## Exercise details
Lines with "agent": pull these out of the listing below.
Records shown Start Marker
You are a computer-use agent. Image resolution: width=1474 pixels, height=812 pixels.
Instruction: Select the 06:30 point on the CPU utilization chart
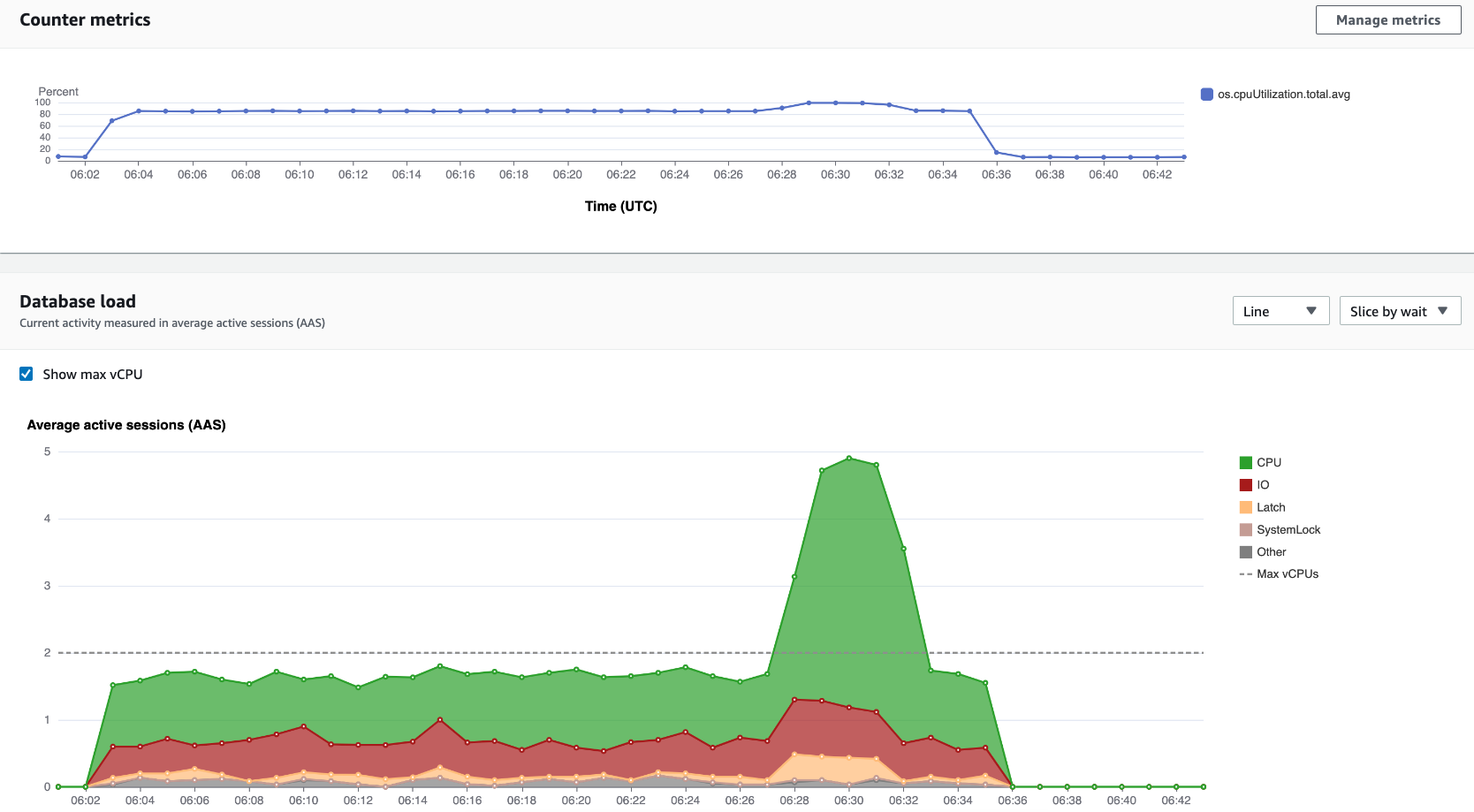click(835, 102)
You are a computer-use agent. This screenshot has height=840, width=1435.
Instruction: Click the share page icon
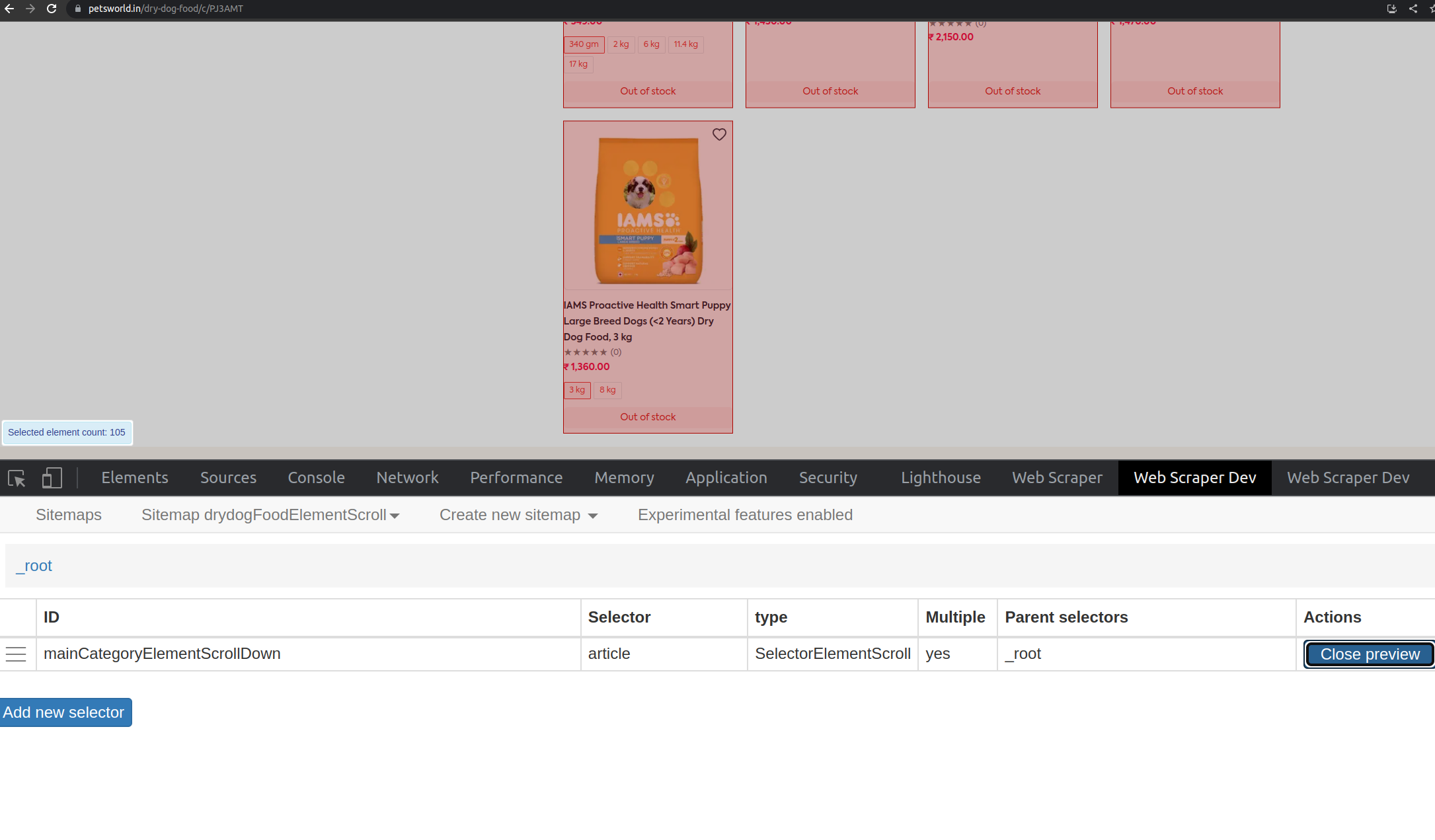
Records shown End Marker
## Result for this task
You are a computer-use agent. Image resolution: width=1474 pixels, height=812 pixels.
You are a computer-use agent. This screenshot has height=840, width=1435.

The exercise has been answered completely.